▶ _What the task requires_
Every line below between the line holding "Click the clock" and the line holding "You are a computer-use agent. Image resolution: width=1032", inclusive, should be repeated exactly, and all other lines omitted.

Saved data entries
....

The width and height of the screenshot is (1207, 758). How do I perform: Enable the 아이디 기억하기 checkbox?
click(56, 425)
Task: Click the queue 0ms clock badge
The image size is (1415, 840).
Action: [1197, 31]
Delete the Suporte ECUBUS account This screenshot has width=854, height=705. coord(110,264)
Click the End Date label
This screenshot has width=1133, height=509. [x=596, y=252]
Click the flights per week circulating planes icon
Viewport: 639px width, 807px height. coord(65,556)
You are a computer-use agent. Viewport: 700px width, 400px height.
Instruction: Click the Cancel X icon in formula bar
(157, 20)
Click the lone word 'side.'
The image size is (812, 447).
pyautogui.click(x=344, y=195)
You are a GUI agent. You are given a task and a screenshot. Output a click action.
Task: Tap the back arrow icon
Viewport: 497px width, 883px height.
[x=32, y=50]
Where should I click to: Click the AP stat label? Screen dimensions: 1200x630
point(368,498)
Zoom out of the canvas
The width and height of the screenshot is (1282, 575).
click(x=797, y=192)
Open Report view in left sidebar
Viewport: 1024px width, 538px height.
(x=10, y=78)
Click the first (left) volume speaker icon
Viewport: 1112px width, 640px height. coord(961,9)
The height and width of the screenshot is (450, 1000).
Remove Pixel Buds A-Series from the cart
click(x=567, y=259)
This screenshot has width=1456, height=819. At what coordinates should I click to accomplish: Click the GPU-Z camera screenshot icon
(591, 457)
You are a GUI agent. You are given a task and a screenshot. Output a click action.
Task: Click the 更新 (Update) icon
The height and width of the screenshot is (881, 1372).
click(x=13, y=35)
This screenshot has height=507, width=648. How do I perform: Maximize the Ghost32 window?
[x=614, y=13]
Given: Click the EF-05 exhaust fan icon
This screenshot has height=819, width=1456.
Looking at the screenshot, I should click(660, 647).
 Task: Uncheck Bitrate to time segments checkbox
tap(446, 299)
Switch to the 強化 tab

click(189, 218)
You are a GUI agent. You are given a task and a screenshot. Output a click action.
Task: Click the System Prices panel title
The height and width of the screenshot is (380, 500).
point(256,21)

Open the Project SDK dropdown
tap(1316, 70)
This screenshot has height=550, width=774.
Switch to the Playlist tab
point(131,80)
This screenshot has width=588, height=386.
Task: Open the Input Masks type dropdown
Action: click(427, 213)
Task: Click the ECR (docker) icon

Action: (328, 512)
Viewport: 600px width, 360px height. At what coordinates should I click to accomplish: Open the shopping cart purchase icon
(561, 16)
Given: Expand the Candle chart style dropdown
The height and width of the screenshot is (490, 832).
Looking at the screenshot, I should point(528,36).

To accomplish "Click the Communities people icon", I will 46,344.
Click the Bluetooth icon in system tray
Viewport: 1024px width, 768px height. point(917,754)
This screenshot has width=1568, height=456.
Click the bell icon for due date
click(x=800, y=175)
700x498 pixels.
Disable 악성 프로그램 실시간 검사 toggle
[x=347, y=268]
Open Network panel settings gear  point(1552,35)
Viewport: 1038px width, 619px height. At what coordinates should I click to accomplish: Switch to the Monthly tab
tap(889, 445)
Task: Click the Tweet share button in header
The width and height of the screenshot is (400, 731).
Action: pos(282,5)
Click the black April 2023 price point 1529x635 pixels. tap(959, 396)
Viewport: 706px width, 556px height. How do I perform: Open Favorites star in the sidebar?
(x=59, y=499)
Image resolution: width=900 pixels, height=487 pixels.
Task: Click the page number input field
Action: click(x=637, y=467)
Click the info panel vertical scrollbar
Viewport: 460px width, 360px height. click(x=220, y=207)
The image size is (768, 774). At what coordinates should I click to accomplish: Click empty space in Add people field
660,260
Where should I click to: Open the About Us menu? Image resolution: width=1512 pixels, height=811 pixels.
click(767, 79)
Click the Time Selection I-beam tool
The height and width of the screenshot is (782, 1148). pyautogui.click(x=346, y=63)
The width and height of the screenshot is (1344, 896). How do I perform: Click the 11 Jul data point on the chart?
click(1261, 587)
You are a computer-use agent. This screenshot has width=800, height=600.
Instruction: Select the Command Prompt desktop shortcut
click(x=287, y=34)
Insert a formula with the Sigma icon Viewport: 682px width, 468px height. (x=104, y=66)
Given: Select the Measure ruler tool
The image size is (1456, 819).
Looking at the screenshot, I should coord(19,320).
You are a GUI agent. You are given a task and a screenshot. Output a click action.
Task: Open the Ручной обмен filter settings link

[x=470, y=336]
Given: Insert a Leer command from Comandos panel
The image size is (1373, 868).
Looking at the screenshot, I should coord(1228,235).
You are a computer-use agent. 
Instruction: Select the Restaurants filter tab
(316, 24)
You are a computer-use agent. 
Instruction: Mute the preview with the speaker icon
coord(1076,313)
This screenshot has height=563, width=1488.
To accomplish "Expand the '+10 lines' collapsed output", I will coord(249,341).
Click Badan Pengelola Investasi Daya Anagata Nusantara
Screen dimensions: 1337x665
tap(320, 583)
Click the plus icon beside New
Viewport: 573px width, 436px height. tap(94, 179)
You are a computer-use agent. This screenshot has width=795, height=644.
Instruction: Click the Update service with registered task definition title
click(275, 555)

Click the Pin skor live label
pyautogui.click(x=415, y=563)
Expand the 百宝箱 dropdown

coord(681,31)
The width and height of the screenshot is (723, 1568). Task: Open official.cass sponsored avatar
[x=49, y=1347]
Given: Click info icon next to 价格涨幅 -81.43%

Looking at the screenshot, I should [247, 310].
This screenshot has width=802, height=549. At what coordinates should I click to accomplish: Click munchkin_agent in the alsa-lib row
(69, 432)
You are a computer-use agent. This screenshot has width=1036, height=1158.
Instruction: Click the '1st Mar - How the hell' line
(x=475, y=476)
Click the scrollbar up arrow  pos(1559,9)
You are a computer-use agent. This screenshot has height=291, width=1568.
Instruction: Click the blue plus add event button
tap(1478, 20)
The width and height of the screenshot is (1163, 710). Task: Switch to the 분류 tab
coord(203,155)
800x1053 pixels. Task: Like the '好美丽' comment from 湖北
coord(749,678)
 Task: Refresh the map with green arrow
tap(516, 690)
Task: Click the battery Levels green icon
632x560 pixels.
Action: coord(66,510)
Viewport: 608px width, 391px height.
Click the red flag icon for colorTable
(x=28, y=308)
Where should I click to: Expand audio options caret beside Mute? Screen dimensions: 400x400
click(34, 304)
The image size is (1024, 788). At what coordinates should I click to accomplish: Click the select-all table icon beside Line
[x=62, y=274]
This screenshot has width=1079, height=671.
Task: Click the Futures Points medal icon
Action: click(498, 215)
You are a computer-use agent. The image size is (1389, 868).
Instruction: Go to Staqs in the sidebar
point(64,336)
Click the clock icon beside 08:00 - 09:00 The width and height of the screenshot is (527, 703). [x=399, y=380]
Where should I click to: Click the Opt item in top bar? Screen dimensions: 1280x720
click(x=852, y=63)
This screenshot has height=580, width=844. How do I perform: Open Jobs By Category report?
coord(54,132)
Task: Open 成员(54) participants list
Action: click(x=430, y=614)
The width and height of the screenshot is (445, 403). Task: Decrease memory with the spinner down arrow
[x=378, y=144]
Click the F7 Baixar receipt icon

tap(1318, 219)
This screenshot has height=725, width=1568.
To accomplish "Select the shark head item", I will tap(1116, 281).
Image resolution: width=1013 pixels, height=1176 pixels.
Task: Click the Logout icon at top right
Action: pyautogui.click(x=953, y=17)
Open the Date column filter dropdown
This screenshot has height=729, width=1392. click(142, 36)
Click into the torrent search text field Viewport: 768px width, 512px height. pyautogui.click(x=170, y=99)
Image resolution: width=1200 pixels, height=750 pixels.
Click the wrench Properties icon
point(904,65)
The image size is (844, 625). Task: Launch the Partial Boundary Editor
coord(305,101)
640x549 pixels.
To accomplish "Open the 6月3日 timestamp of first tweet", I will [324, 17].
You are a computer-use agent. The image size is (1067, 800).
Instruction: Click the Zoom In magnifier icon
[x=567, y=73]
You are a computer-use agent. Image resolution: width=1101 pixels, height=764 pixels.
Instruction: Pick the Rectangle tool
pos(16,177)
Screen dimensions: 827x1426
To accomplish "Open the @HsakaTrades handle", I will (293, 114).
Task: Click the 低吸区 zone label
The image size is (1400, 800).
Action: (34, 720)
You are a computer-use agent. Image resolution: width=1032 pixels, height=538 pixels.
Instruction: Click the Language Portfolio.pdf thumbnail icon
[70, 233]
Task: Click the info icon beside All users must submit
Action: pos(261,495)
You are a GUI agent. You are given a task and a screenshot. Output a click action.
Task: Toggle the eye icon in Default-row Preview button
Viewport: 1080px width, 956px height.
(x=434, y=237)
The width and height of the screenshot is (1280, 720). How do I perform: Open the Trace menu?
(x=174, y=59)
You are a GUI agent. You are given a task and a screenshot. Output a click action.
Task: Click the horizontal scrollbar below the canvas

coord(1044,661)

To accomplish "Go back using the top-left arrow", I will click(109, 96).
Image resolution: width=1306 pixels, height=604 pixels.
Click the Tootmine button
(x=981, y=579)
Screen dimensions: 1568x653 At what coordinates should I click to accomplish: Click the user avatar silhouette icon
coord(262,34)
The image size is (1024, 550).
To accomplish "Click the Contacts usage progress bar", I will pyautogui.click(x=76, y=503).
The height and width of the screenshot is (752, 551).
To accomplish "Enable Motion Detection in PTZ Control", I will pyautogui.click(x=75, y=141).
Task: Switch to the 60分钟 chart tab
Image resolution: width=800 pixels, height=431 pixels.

....

▶ _Task answer_
Click the clock icon beside 08:00 - 09:00 The width and height of the screenshot is (527, 703). [x=399, y=380]
Where should I click to: Click the Opt item in top bar? Screen dimensions: 1280x720
click(x=852, y=63)
This screenshot has height=580, width=844. How do I perform: Open Jobs By Category report?
coord(54,132)
Task: Open 成员(54) participants list
Action: click(x=430, y=614)
The width and height of the screenshot is (445, 403). Task: Decrease memory with the spinner down arrow
[x=378, y=144]
Click the F7 Baixar receipt icon

tap(1318, 219)
This screenshot has height=725, width=1568.
To accomplish "Select the shark head item", I will tap(1116, 281).
Image resolution: width=1013 pixels, height=1176 pixels.
Task: Click the Logout icon at top right
Action: pyautogui.click(x=953, y=17)
Open the Date column filter dropdown
This screenshot has height=729, width=1392. click(142, 36)
Click into the torrent search text field Viewport: 768px width, 512px height. pyautogui.click(x=170, y=99)
Image resolution: width=1200 pixels, height=750 pixels.
Click the wrench Properties icon
point(904,65)
The image size is (844, 625). Task: Launch the Partial Boundary Editor
coord(305,101)
640x549 pixels.
To accomplish "Open the 6月3日 timestamp of first tweet", I will [324, 17].
You are a computer-use agent. The image size is (1067, 800).
Instruction: Click the Zoom In magnifier icon
[x=567, y=73]
You are a computer-use agent. Image resolution: width=1101 pixels, height=764 pixels.
Instruction: Pick the Rectangle tool
pos(16,177)
Screen dimensions: 827x1426
To accomplish "Open the @HsakaTrades handle", I will (293, 114).
Task: Click the 低吸区 zone label
The image size is (1400, 800).
Action: (34, 720)
You are a computer-use agent. Image resolution: width=1032 pixels, height=538 pixels.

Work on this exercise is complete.